I'm Stephanie Pui-Mun Law -- currently an artist/programmer. Typing away
all day, and scribbling all night. My ethnic background would be
Chinese, but I've lived in California most of my life, and I'm fully
a California-girl.
How long have you been an artist?
I never really know how to answer this question. If you want to know
how long I've loved to draw -- as long as I could remember. If for
how long I actually decided to take it seriously and make it a goal
for my life, then 3 years.
How long have you been creating fantasy art?
Fantasy art has always been what I've done, even before I was really
aware of a fantasy genre. When I was a kid, I spent all my time drawing
mythological creatures, and fairies.
Have you had any formal training in the fine arts?
I took art classes any chance I could in school. Went to the community
college for some figure drawing classes over the summers (although they
had the models wearing speedos for the young and impressionable minds
that they had present in the classes), took watercolor classes to learn
Chinese painting for a couple years, took some oil painting classes for
about 4 years.... And finally, majored in fine art (doubled with
computer science) when I went to Berkeley for college. Almost everywhere
I went -highly- discouraged fantasy art though. Most especially at
Berkeley where they attempted to reject me from the art major until
I made such a clamor that they let me in.
What are your biggest artistic influences and inspirations?
For ideas, I'm mostly influenced by legends, folklore, and mythology.
I buy books and books on different mythologies any chance I get. But
for visual influence, my favorite artists would be -- Preraphaelites,
Impressionists, Surrealists, Celtic art, Alphonse Mucha, Dave McKean,
Daniel Merriam, James Christiansen, and Brian Froud.
Can you describe your creative process - how you come up with ideas for a
new drawing and how you take those ideas and create a finished piece of
art?
Many of my pieces come from mythological figures.

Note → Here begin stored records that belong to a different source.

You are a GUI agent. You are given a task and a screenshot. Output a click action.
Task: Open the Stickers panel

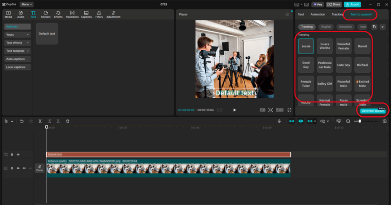[46, 14]
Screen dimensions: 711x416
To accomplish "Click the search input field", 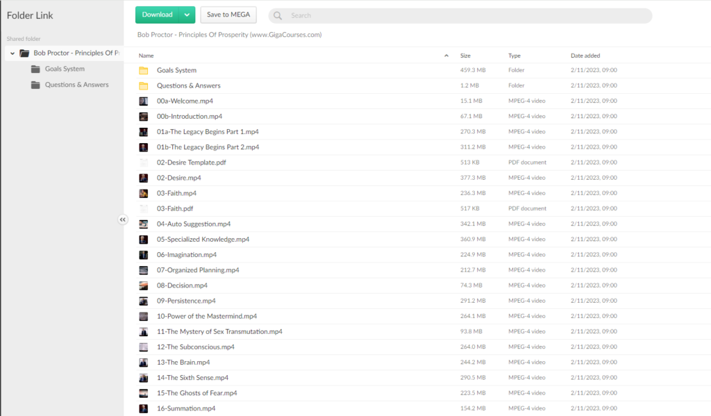I will [465, 15].
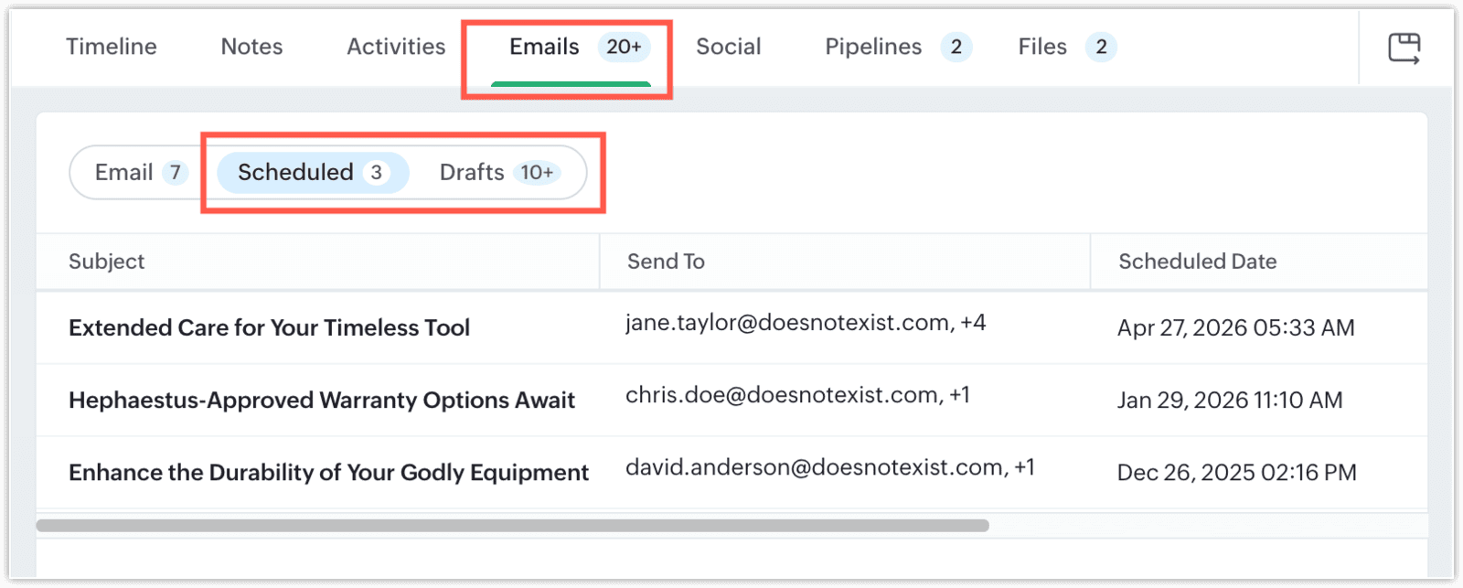Open 'Enhance the Durability of Your Godly Equipment'
Screen dimensions: 1463x588
tap(328, 472)
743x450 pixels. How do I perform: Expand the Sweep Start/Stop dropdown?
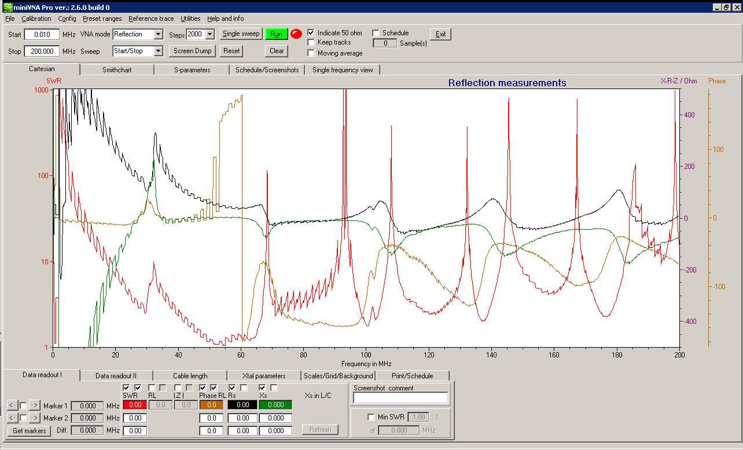[158, 51]
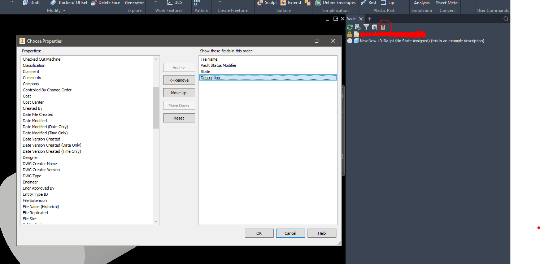Click the circled clipboard icon in Vault toolbar
540x264 pixels.
tap(383, 27)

I start to imagine
what he/she would look like, and what that figure really means --
because mythology and folklore figures very often are archetypes
of the human mind. Something has kept these tales alive over
centuries, most often not even in a written form, but passed verbally
down through generations because the stories and the characters have
some kind of reverberating truth to them. And so, in a stream of
consciousness sort of way, I start to integrate background elements
to the pictures as I paint them.
Do you have a favorite fantasy artist or artist you admire?

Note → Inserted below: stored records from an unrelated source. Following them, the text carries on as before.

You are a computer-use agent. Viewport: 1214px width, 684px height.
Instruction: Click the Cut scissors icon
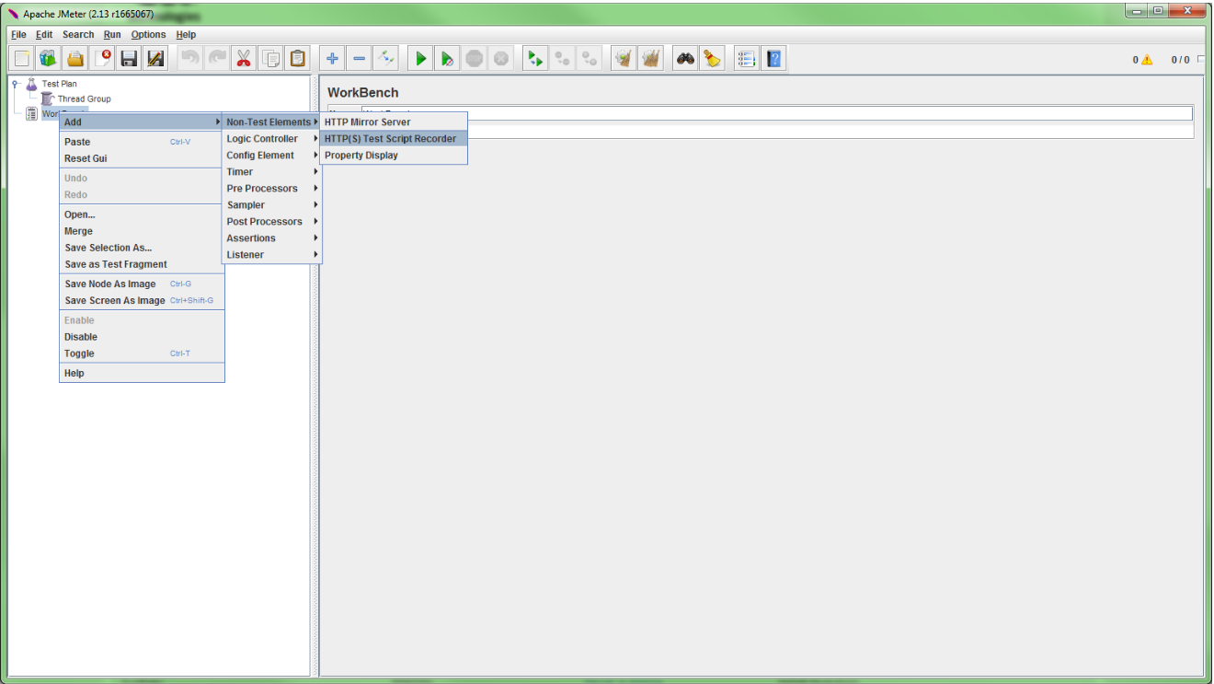[243, 59]
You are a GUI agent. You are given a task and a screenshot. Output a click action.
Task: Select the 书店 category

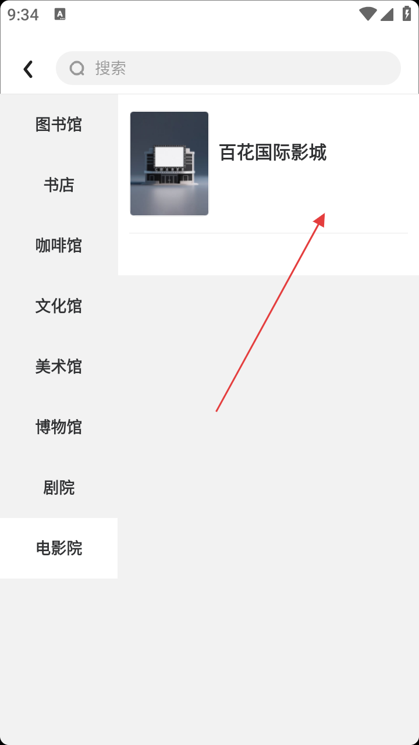point(59,185)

Daniel Merriam. He's called a "contemporary surrealist" but
it's an unfortunately fact that "fantasy art" just doesn't seem
to cut it in the mainstream fine art world unless it gets labeled
another way.
What advice would you give to young artists just starting out?
Keep practicing. It's the only way to get better. People always ask
me HOW I did something. There's no one method -- it's something you
discover, as you work. How to see the world, and how to make
that unique vision into your own painting. And don't get discouraged
by what others say. If you really love your art, and have found something
you have a passion for drawing, then just do it.
If you could be a character from a fantasy novel, movie or game, who would
you be?
Hmm... the Sandman from Neil Gaiman's comics.
What cartoons did you watch as a kid?
Voltron, The Pirates of Darkwater...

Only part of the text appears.